§ **GIVEN EXERCISE**: Reproduce the data below in full, substituting "interface agent" for every occurrence of "GUI agent" and leaving all other text unchanged.

§ **SUPPLIED DATA**:
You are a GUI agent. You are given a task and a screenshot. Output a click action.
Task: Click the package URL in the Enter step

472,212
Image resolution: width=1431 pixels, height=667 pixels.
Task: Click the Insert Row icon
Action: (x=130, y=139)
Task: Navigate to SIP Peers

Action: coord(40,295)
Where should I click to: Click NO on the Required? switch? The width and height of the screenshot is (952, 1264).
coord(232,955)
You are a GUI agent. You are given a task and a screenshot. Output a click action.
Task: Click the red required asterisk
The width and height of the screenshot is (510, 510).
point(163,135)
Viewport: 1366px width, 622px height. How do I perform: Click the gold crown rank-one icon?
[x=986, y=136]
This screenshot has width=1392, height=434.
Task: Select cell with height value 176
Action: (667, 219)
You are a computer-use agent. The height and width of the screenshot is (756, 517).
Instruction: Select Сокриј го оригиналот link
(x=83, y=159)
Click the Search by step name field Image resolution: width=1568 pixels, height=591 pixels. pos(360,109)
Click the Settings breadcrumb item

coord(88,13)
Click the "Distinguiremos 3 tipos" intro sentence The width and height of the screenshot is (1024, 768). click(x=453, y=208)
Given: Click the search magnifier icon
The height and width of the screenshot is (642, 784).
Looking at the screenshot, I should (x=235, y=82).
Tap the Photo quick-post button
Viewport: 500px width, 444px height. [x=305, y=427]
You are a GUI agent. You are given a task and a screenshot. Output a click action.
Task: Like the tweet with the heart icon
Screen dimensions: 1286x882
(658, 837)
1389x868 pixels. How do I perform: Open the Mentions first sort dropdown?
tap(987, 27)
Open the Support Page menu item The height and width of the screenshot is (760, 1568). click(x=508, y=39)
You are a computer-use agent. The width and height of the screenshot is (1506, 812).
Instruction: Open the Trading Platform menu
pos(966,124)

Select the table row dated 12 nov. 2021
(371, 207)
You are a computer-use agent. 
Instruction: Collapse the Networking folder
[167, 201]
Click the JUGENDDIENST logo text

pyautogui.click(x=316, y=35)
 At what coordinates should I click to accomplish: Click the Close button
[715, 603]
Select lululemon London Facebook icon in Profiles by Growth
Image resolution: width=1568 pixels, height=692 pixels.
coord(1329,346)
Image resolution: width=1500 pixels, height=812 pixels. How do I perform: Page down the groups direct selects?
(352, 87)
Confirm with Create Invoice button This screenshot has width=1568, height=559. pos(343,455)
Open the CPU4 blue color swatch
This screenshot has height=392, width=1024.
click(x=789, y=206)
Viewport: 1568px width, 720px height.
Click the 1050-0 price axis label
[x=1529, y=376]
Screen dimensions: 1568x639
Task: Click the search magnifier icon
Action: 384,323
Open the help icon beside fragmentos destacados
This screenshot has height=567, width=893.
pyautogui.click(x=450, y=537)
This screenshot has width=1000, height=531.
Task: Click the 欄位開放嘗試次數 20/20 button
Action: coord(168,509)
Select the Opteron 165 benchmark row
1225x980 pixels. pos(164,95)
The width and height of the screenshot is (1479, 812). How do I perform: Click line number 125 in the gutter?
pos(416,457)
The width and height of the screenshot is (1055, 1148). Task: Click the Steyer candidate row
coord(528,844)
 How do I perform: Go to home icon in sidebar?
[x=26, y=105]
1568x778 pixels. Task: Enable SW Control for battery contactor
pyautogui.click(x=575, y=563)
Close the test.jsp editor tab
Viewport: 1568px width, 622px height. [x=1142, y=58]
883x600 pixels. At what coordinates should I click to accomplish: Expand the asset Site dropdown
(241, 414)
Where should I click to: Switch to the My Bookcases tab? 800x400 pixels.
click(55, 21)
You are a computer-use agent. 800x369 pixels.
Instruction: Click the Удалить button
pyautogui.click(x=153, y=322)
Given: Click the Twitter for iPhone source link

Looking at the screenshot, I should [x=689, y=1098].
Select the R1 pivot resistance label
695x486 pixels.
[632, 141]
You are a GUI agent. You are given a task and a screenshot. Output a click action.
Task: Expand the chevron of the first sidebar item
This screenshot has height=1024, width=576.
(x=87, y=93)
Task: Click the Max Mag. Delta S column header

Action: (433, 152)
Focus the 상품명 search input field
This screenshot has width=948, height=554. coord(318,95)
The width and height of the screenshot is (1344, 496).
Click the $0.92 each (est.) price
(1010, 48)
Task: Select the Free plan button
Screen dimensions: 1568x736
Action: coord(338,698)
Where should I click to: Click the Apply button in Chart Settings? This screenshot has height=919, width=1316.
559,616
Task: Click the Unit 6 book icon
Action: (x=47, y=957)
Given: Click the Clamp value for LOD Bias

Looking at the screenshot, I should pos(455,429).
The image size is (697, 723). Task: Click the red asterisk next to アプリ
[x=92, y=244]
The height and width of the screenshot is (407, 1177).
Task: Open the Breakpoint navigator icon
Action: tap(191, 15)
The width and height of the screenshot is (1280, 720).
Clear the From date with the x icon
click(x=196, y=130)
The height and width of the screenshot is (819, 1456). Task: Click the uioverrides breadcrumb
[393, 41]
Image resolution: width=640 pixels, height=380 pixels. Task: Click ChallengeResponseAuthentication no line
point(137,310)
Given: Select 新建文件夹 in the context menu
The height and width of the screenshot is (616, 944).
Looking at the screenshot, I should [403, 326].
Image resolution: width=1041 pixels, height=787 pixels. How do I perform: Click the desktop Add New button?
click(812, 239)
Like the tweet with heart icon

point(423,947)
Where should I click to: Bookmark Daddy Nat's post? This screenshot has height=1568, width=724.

§ **FINAL RESULT**:
You are a interface agent. You are given a task and a screenshot. Output a click action.
Task: Click the package URL in the Enter step

472,212
Image resolution: width=1431 pixels, height=667 pixels.
Task: Click the Insert Row icon
Action: (x=130, y=139)
Task: Navigate to SIP Peers

Action: coord(40,295)
Where should I click to: Click NO on the Required? switch? The width and height of the screenshot is (952, 1264).
coord(232,955)
You are a interface agent. You are given a task and a screenshot. Output a click action.
Task: Click the red required asterisk
The width and height of the screenshot is (510, 510).
point(163,135)
Viewport: 1366px width, 622px height. How do I perform: Click the gold crown rank-one icon?
[x=986, y=136]
This screenshot has width=1392, height=434.
Task: Select cell with height value 176
Action: (667, 219)
You are a computer-use agent. The height and width of the screenshot is (756, 517).
Instruction: Select Сокриј го оригиналот link
(x=83, y=159)
Click the Search by step name field Image resolution: width=1568 pixels, height=591 pixels. pos(360,109)
Click the Settings breadcrumb item

coord(88,13)
Click the "Distinguiremos 3 tipos" intro sentence The width and height of the screenshot is (1024, 768). click(x=453, y=208)
Given: Click the search magnifier icon
The height and width of the screenshot is (642, 784).
Looking at the screenshot, I should (x=235, y=82).
Tap the Photo quick-post button
Viewport: 500px width, 444px height. [x=305, y=427]
You are a interface agent. You are given a task and a screenshot. Output a click action.
Task: Like the tweet with the heart icon
Screen dimensions: 1286x882
(658, 837)
1389x868 pixels. How do I perform: Open the Mentions first sort dropdown?
tap(987, 27)
Open the Support Page menu item The height and width of the screenshot is (760, 1568). click(x=508, y=39)
You are a computer-use agent. The width and height of the screenshot is (1506, 812).
Instruction: Open the Trading Platform menu
pos(966,124)

Select the table row dated 12 nov. 2021
(371, 207)
You are a computer-use agent. 
Instruction: Collapse the Networking folder
[167, 201]
Click the JUGENDDIENST logo text

pyautogui.click(x=316, y=35)
 At what coordinates should I click to accomplish: Click the Close button
[715, 603]
Select lululemon London Facebook icon in Profiles by Growth
Image resolution: width=1568 pixels, height=692 pixels.
coord(1329,346)
Image resolution: width=1500 pixels, height=812 pixels. How do I perform: Page down the groups direct selects?
(352, 87)
Confirm with Create Invoice button This screenshot has width=1568, height=559. pos(343,455)
Open the CPU4 blue color swatch
This screenshot has height=392, width=1024.
click(x=789, y=206)
Viewport: 1568px width, 720px height.
Click the 1050-0 price axis label
[x=1529, y=376]
Screen dimensions: 1568x639
Task: Click the search magnifier icon
Action: 384,323
Open the help icon beside fragmentos destacados
This screenshot has height=567, width=893.
pyautogui.click(x=450, y=537)
This screenshot has width=1000, height=531.
Task: Click the 欄位開放嘗試次數 20/20 button
Action: coord(168,509)
Select the Opteron 165 benchmark row
1225x980 pixels. pos(164,95)
The width and height of the screenshot is (1479, 812). How do I perform: Click line number 125 in the gutter?
pos(416,457)
The width and height of the screenshot is (1055, 1148). Task: Click the Steyer candidate row
coord(528,844)
 How do I perform: Go to home icon in sidebar?
[x=26, y=105]
1568x778 pixels. Task: Enable SW Control for battery contactor
pyautogui.click(x=575, y=563)
Close the test.jsp editor tab
Viewport: 1568px width, 622px height. [x=1142, y=58]
883x600 pixels. At what coordinates should I click to accomplish: Expand the asset Site dropdown
(241, 414)
Where should I click to: Switch to the My Bookcases tab? 800x400 pixels.
click(55, 21)
You are a computer-use agent. 800x369 pixels.
Instruction: Click the Удалить button
pyautogui.click(x=153, y=322)
Given: Click the Twitter for iPhone source link

Looking at the screenshot, I should [x=689, y=1098].
Select the R1 pivot resistance label
695x486 pixels.
[632, 141]
You are a interface agent. You are given a task and a screenshot. Output a click action.
Task: Expand the chevron of the first sidebar item
This screenshot has height=1024, width=576.
(x=87, y=93)
Task: Click the Max Mag. Delta S column header

Action: (433, 152)
Focus the 상품명 search input field
This screenshot has width=948, height=554. coord(318,95)
The width and height of the screenshot is (1344, 496).
Click the $0.92 each (est.) price
(1010, 48)
Task: Select the Free plan button
Screen dimensions: 1568x736
Action: coord(338,698)
Where should I click to: Click the Apply button in Chart Settings? This screenshot has height=919, width=1316.
559,616
Task: Click the Unit 6 book icon
Action: (x=47, y=957)
Given: Click the Clamp value for LOD Bias

Looking at the screenshot, I should pos(455,429).
The image size is (697, 723). Task: Click the red asterisk next to アプリ
[x=92, y=244]
The height and width of the screenshot is (407, 1177).
Task: Open the Breakpoint navigator icon
Action: tap(191, 15)
The width and height of the screenshot is (1280, 720).
Clear the From date with the x icon
click(x=196, y=130)
The height and width of the screenshot is (819, 1456). Task: Click the uioverrides breadcrumb
[393, 41]
Image resolution: width=640 pixels, height=380 pixels. Task: Click ChallengeResponseAuthentication no line
point(137,310)
Given: Select 新建文件夹 in the context menu
The height and width of the screenshot is (616, 944).
Looking at the screenshot, I should [403, 326].
Image resolution: width=1041 pixels, height=787 pixels. How do I perform: Click the desktop Add New button?
click(812, 239)
Like the tweet with heart icon

point(423,947)
Where should I click to: Bookmark Daddy Nat's post? This screenshot has height=1568, width=724.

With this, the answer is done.